Texto de leitura
=====

Para além do elemento burlesco encontramos outras afinidades, sobretudo no que toca à conceção do espaço. Como Keaton, Monteiro privilegia os planos fixos, frontais e distanciados, em que têm um papel fundamental tanto a profundidade de campo como a posição e as movimentações dos atores. Ele coloca o seu corpo e os das outras personagens num “espaço limpo e lógico, mesmo quando o excesso e a destruição aí aparecem”, construindo “um enquadramento de tipo renascentista, claro, eficaz, onde cada elemento presente está focado”[23] [Ballo, 1982: 62]. Prova disso, de modo particular, é a cena da lição de natação em A Comédia de Deus. Aqui, o espaço (um plano médio em que se instaura uma relação harmónica e equilibrada entre o ambiente e as personagens) evoca a perspetiva central do século XV, de modo análogo ao espaço keatoniano, em que o olho da câmara de filmar é colocado num centro ideal, evocando tanto a unidirecionalidade do olhar teatral, em particular da cena “à italiana”, como a angulação frontal da perspetiva renascentista. Assim, o volume do espaço capturado na sua fixidez é predisposto, por ambos, de modo a chamar a atenção do espectador para a relação entre os movimentos dos atores e os elementos significantes presentes em campo.
Em Monteiro, o espaço serve essencialmente para se colocar em cena, como personagem principal, ele mesmo e não outros, determinando, como para Keaton, a construção da dimensão espácio-temporal de cada enquadramento. Nesta circunstância, a operação mimética levada a cabo, não obstante ser reconduzível à forgerie, não tem nada de sistemático, não quer homenagear o próprio modelo nem apropriar-se de um estilo de outrem; pelo contrário, o estilo imitado por Monteiro revela “uma necessidade interior que oferece aos rituais filmados o seu escrínio indispensável”[24] [Jousse, 1999: 24].

=====

Instruções das tarefas
a. No texto sobre Monteiro e Keaton, que cena de A Comédia de Deus serve de prova do enquadramento de tipo renascentista?
b. Indique se cada afirmação está de acordo com o texto sobre Monteiro e Keaton, respondendo sim ou não e citando as palavras do texto que o decidem: (i) Tal como Keaton, Monteiro prefere planos fixos, frontais e distanciados. (ii) A imitação feita por Monteiro procura homenagear o próprio modelo. (iii) Em Monteiro, o espaço serve sobretudo para pôr em cena outras personagens como principais.
c. Prossiga o texto sobre Monteiro e Keaton a partir da última frase apresentada.

=====

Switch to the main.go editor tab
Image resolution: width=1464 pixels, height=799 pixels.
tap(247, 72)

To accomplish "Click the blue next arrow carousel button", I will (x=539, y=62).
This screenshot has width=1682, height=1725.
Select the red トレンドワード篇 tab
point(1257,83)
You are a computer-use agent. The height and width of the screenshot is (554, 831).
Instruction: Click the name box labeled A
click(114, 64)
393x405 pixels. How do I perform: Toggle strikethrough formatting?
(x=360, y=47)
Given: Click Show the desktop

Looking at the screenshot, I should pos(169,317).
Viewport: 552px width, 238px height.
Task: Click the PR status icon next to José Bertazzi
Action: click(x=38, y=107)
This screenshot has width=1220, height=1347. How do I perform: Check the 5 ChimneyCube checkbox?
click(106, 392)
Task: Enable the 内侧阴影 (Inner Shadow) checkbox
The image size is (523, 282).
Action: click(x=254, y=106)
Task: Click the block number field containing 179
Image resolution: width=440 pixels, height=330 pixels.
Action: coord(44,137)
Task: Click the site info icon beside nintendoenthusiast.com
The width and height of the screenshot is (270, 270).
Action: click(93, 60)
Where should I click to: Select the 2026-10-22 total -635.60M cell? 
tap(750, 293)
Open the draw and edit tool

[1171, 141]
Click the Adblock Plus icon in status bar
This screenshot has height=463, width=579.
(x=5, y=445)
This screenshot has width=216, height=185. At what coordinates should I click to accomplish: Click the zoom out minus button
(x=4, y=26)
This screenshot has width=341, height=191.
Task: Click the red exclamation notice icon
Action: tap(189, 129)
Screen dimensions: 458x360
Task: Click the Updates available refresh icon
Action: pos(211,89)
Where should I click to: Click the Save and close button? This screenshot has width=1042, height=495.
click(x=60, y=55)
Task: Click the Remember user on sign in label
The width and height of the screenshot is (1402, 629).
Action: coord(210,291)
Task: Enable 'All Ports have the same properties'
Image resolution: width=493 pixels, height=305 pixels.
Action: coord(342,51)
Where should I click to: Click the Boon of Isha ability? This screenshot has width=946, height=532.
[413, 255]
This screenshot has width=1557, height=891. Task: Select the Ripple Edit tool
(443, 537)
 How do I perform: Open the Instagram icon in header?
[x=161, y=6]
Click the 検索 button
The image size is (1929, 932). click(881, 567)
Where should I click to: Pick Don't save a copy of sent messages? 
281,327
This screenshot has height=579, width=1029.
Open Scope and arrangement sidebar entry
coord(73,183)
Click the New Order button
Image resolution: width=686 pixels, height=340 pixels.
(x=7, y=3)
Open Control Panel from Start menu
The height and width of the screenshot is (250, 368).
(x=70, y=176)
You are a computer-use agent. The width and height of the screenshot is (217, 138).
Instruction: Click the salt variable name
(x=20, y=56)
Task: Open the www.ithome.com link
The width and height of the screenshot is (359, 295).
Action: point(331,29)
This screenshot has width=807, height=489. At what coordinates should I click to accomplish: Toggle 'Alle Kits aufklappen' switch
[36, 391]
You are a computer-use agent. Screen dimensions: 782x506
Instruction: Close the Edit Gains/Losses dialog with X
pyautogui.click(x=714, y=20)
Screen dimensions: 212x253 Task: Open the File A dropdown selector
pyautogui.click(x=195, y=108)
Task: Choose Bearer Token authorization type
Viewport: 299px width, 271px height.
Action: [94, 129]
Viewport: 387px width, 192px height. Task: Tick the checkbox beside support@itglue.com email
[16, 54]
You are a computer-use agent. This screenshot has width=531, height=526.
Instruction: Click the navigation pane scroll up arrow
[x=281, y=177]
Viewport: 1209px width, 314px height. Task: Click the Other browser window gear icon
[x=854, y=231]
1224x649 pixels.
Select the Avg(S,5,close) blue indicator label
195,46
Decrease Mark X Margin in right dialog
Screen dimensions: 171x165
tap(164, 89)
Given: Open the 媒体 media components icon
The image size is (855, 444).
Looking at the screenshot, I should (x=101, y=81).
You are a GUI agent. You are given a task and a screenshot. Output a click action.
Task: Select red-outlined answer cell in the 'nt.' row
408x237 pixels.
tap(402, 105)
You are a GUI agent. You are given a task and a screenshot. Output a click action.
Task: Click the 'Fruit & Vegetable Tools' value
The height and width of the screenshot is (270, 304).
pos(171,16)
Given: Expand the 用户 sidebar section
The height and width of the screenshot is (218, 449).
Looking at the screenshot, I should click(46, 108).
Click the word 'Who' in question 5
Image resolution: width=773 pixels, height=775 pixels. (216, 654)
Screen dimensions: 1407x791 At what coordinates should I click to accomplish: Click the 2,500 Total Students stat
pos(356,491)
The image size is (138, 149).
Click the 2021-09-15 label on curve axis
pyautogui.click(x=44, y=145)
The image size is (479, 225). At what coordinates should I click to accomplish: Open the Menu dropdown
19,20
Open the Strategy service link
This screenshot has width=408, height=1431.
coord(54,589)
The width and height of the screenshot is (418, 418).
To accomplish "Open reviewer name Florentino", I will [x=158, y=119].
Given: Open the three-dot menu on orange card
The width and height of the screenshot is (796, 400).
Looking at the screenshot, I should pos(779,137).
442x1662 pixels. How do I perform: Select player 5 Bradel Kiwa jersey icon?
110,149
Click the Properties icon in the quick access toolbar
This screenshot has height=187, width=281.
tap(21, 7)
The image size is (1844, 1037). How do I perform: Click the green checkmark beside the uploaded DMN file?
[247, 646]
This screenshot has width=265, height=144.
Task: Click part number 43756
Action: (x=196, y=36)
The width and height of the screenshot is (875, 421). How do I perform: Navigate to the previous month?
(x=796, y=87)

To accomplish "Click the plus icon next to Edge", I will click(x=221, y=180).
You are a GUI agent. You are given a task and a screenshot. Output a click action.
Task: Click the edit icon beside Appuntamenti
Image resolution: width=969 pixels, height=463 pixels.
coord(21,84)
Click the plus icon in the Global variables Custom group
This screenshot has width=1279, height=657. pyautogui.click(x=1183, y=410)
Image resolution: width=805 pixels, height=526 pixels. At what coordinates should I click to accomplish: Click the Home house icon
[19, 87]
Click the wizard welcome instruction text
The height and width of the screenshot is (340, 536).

=====

Respostas por ordem
a. A cena da lição de natação.

b.
(i) Sim: “Como Keaton, Monteiro privilegia os planos fixos, frontais e distanciados”.
(ii) Não: “não quer homenagear o próprio modelo nem apropriar-se de um estilo de outrem”.
(iii) Não: “serve essencialmente para se colocar em cena, como personagem principal, ele mesmo e não outros”.

c.
Riso amargo
Chegados a este ponto não podemos deixar de notar a riqueza das referências homomediais presentes na obra de Monteiro e, consequentemente, o papel que nela assume o cinema. Além de constituir uma inexaurível fonte a partir da qual atingir situações narrativas e elementos iconográficos, o cinema representa para Monteiro o único país habitável, um país distinto, por oposição à “imundice social”[25] [d’Allonnes, 2002: 56], “um país para aqueles a quem Serge Daney chamava os ‘cinéfilos incompreensíveis’, socialmente inapresentáveis e mediaticamente aberrantes”[26] [Marcos Uzal in d’Allonnes, 2004: 262]. O cinema torna-se, assim, um meio para se defender da baixeza social e, simultaneamente, um modo de estar no mundo e de o habitar, combatendo abertamente tudo aquilo que o oprime. É como se Monteiro, identificando-se com certas personagens ou autores cinematográficos – quase querendo justificar a sua carga subversiva – encontrasse no cinema uma razão para a existência e um novo modo de enfrentar o mundo: “É o percurso de cada ‘cinéfilo’ para quem o cinema é o lugar de um reconhecimento depois de um renascimento.”[27] [Marcos Uzal in d’Allonnes (org.), 2004: 264].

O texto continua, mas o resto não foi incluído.